Lots of plot twists make this a bit hard to follow.  It seeks the knockout punch of Traffic but just lands a few blows.

* * * of 4

Rocky Horror Picture Show

After a symbolic deflowering in the front of the theater audience, I am no longer a Rocky Horror virgin.  To think that a movie that has been playing continuously since 1976 is one that I had never seen is hard to believe.  Perhaps it was the midnight show time.  But it is now done!

A cross between Frankenstein and the Producers, the Mel Brooks analogy is a marker in the time this movie was done in the mid 70s.  In fact Young Frankenstein is a good comparison as well, as are other semi serious/semi silly movies of that time: Pink Panther, Kentucky Fried Movie, all Mel Brooks as stated.

The live theater is what sets this apart from a normal movie.  During the show, a troupe of actors acted out the whole movie, calling dialogue, dressing the part.   The interactive nature also made it unique:  the props used such as (in this theater) glow sticks, toilet paper and so forth.  Some traditional props were strictly forbidden.  The dancing to the Time Warp was a good way to fight 1 a.m. fatigue.  Calling out all the dialogue made it twice as much to comprehend.

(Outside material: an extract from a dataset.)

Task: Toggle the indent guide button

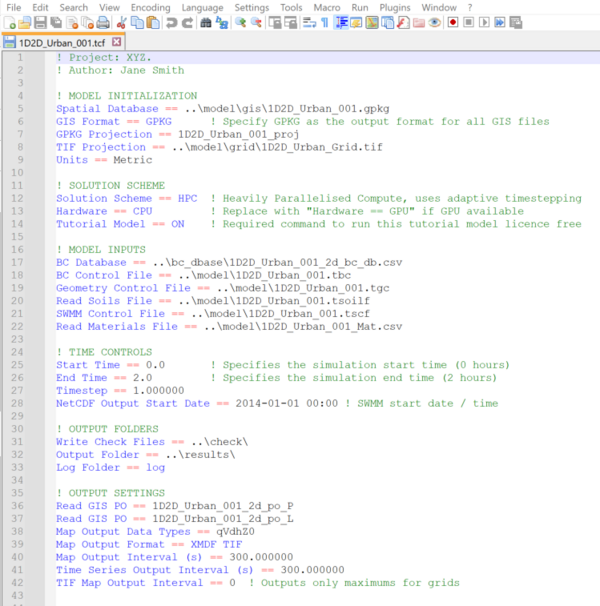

One refrain was "There's no plot".  That may be overstated:  Brad and Janet, just married, are trapped in a storm.  They knock on the door of a castle where they are drawn into a homoerotic ritual and feast.  The film is nararated by a criminologist and told in a series of flashbacks.

As its 70s predecesors, the satire and "campiness" so often associated with the movie makes it very appropriate for its time.  Not bad for 38 years later.